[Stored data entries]
┌──

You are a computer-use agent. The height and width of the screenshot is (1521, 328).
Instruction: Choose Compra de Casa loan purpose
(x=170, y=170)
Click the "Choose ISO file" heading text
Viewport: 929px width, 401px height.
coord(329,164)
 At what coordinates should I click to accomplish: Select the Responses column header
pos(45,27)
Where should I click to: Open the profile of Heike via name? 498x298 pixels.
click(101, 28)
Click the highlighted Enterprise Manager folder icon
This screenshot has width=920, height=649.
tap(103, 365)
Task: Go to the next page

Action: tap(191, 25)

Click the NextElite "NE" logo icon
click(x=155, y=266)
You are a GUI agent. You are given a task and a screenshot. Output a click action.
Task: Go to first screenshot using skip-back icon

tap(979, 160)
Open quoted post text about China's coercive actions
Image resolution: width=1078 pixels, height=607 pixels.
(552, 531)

└──

Work task:
Your response should consist solely of the lines from the one containing "Task: Go to the next page" to the end of the entries, both ends included, exactly as they appear.

Response to this exercise:
Task: Go to the next page

Action: tap(191, 25)

Click the NextElite "NE" logo icon
click(x=155, y=266)
You are a GUI agent. You are given a task and a screenshot. Output a click action.
Task: Go to first screenshot using skip-back icon

tap(979, 160)
Open quoted post text about China's coercive actions
Image resolution: width=1078 pixels, height=607 pixels.
(552, 531)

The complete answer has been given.